TL : Ma dernière question serait : Êtes-vous d’accord pour dire que le documentaire est la formulation professionnelle et artistique de ce que vous êtes dans la vie?
DG : Je dirais que c’est l’une d’elles, une des façons de le formuler. Il n’y a pas de voie unique. Je dirais cela en tant que documentariste « religieux » — car, vraiment, le documentaire est une façon de vivre, une philosophie, c’est la façon dont je vois les choses, la paire de lunettes que je porte tout le temps — pendant plusieurs années j’ai pensé que c’était la seule voie véridique, mais je pense maintenant que ce n’est qu’une de mes passions. Un des professeurs qui m’a le plus influencé, à l’école de cinéma et plus tard dans la vie, a été documentariste pendant trente, quarante ans, et il a dit : « Je me suis lassé de ce mode. » Et maintenant c’est un peintre et un poète. Cela importe peu, quel type, quel mode vous utilisez; qu’est-ce que cela change ? Alors, le documentaire ne devient qu’une forme. Et comme je le dis, c’est ma forme d’expression maintenant, mais cela serait trop de vanité de croire que ce cela en est la forme absolue. Parce qu’il y a trop de formes… et celle-ci est trop limitée par trop de règles pour qu’on croit qu’elle soit l’ultime, la plus authentique ou la meilleure forme permettant d’aborder les problèmes. Elle compte parmi d’autres. Et j’espère qu’un jour, je serai capable de m’exprimer non à travers le documentaire, puisque maintenant mon canal d’expression est celui du documentaire, mais par la peinture ou la musique, ou le dessin. Je ne sais pas si j’ai suffisamment de talent, ou même si j’ai ce talent tout court. Je suis peut-être limité à un seul talent, à une seule profession. Mais j’aimerais être comme mon professeur, et comme Chris Marker, pour qui tous les outils sont disponibles; peu importe celui qu’on choisit. Tant que l’on a quelque chose à dire…
MB : D’une certaine façon, pour vous, le documentaire est une sorte d’investigation de la forme d’expression la plus appropriée en elle-même.

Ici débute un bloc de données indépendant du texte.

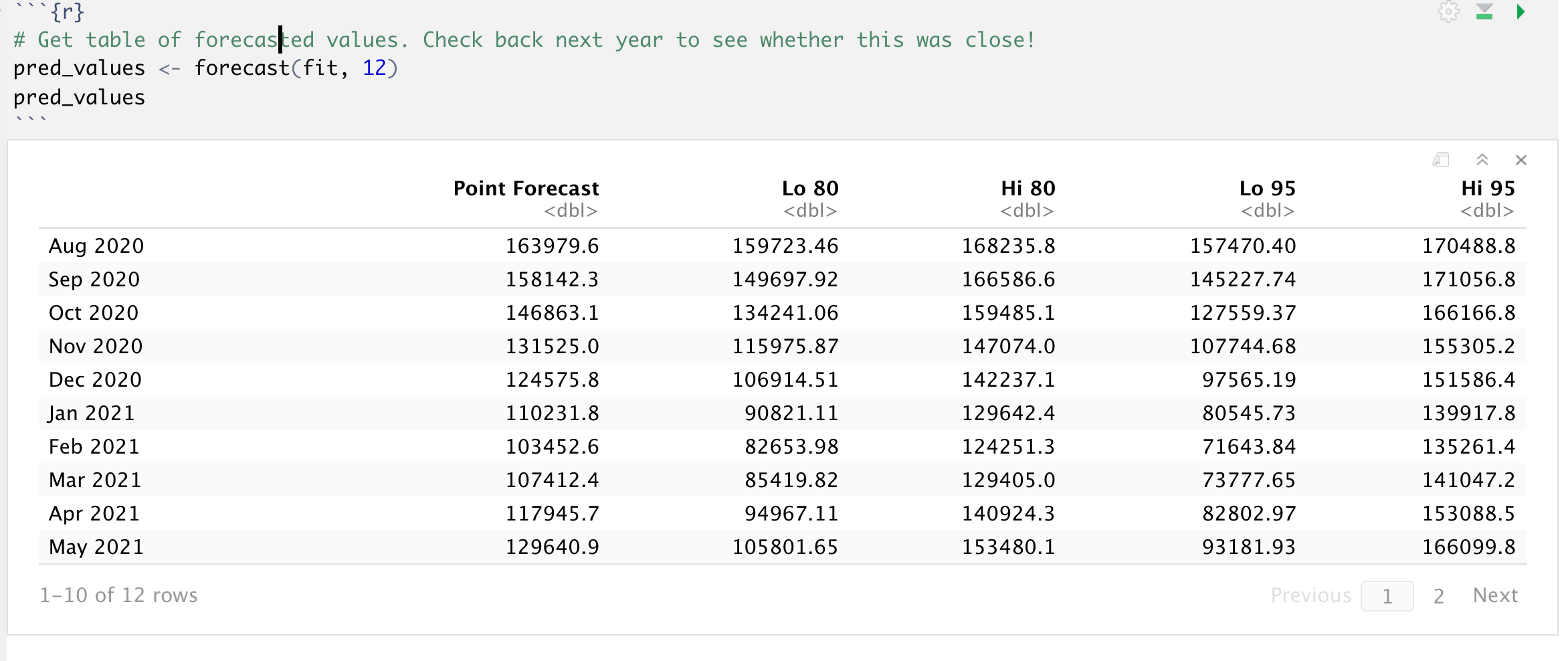The image size is (1568, 661).
Task: Click the Lo 95 column header
Action: (1267, 189)
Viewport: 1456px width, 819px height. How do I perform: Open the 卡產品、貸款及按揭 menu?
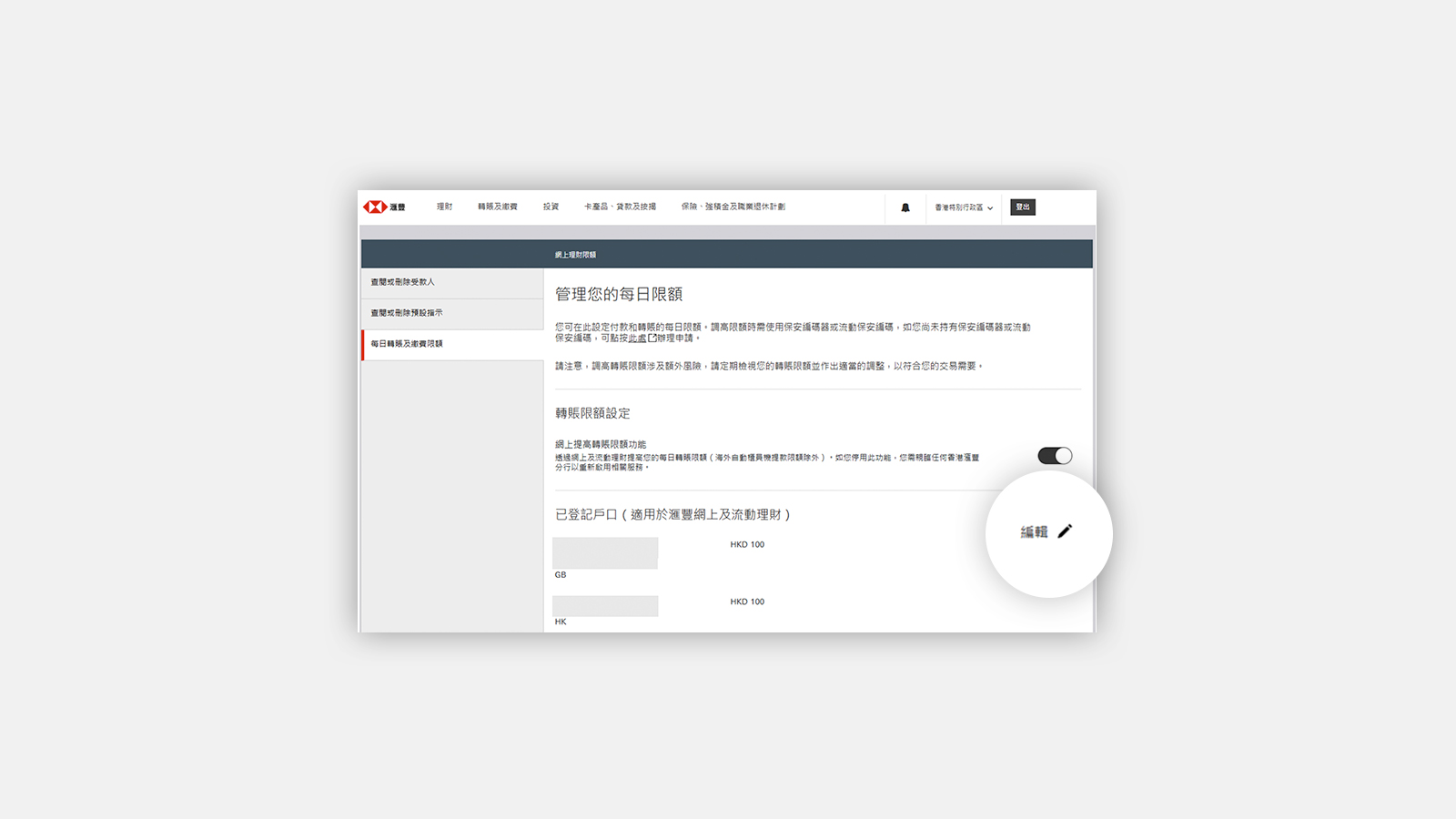pyautogui.click(x=620, y=207)
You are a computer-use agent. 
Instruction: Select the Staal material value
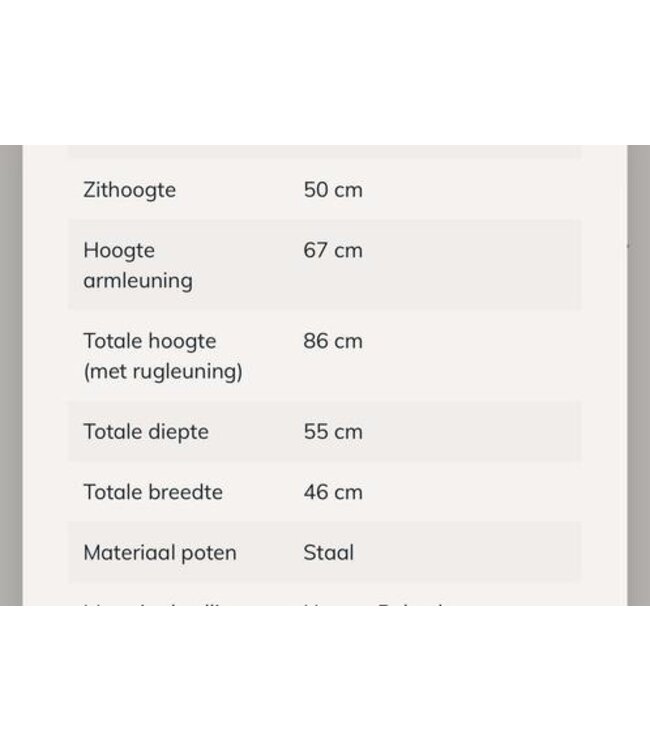(x=329, y=552)
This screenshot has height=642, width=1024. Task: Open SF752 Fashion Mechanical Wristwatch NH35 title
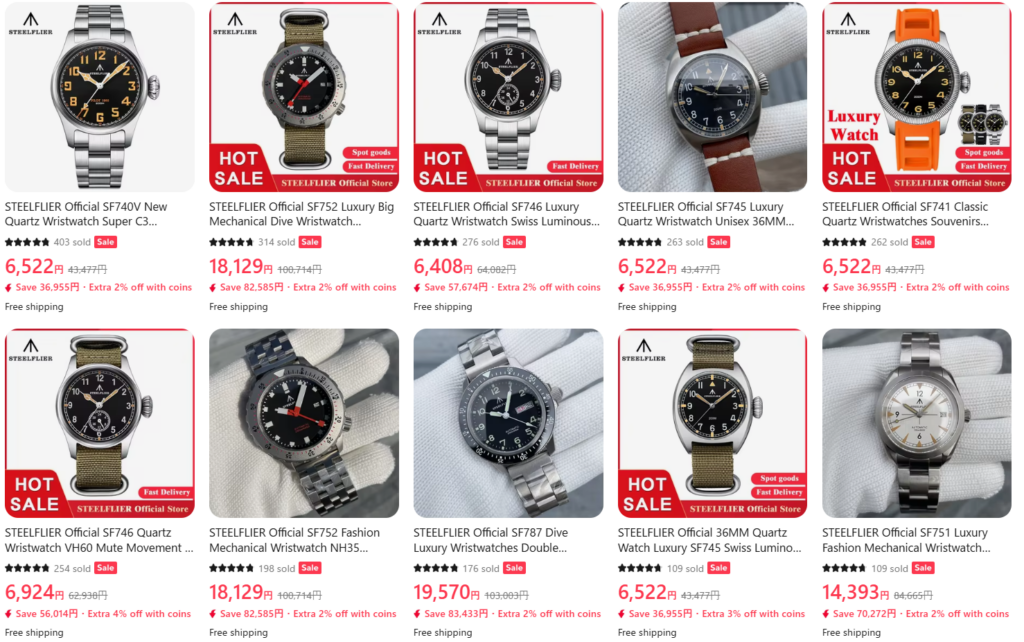294,540
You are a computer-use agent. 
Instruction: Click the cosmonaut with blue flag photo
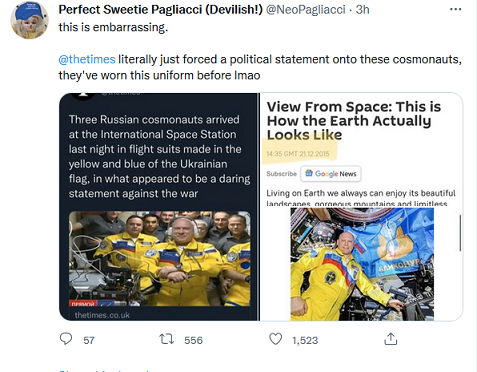[362, 264]
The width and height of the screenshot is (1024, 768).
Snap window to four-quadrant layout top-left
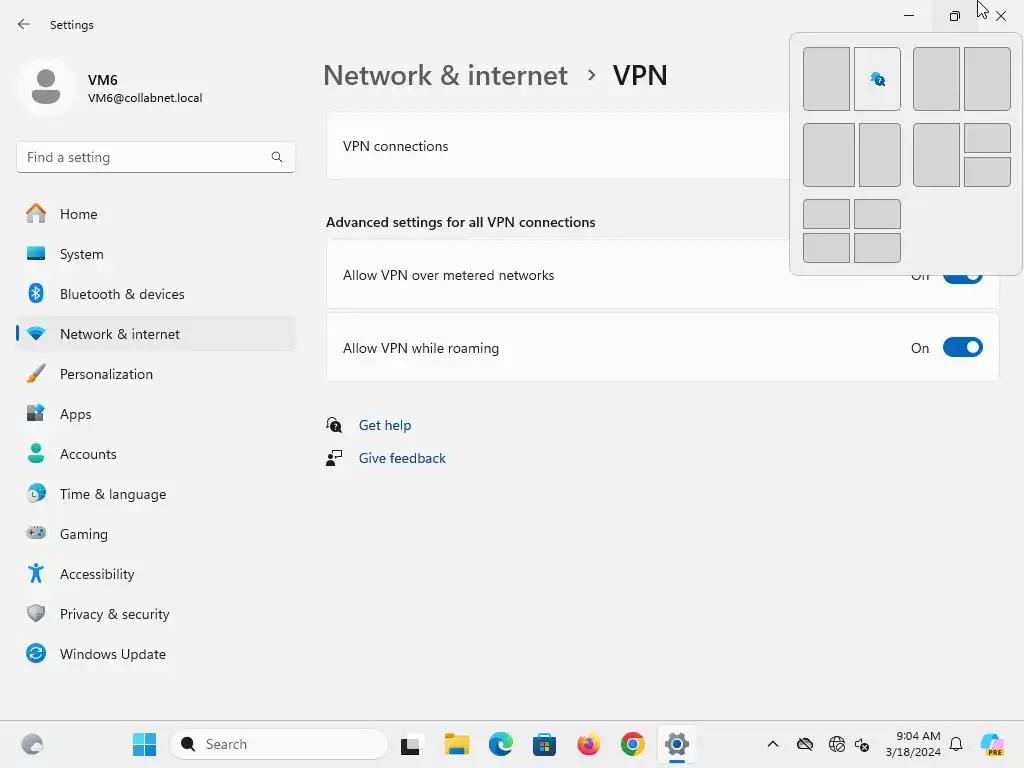(826, 214)
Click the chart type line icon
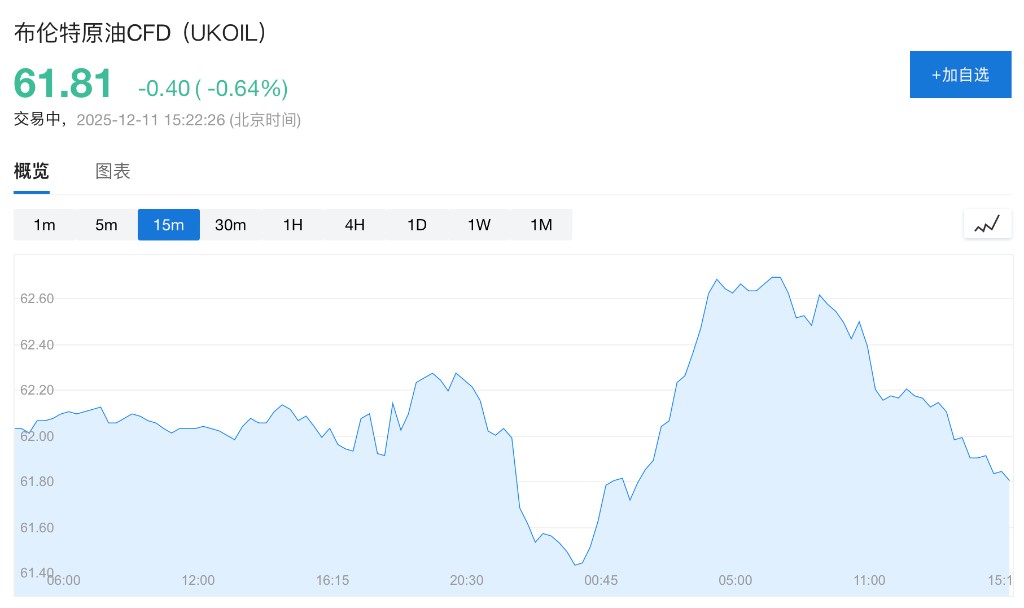The width and height of the screenshot is (1024, 608). (x=987, y=225)
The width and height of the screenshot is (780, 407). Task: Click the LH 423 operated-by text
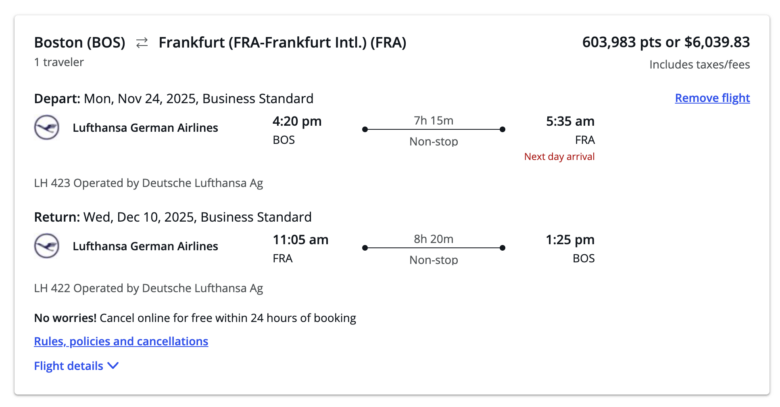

DG : C’est une forme d’expression, et une forme d’investigation. Je pense que c’est une forme suffisamment riche pour faire en sorte qu’elle vous permette toute votre vie durant de chercher, sans pour autant jamais en atteindre le fond. C’est un très, très vaste territoire, et une personne pourrait passer toute sa vie à garder cette recherche active. C’est cela : un territoire magnifique. Que je crois être une des formes les plus fascinantes de recherche, mais une parmi tant d’autres. Elles n’est pas entière… totale…
TL : Je suis tout à fait d’accord.
DG : OK.
Cet entretien a été réalisé durant les RIDM, à l’automne 2008. Il a été retranscrit et traduit de l’anglais par André Habib, Mathieu Bédard et Théa Lozneanu.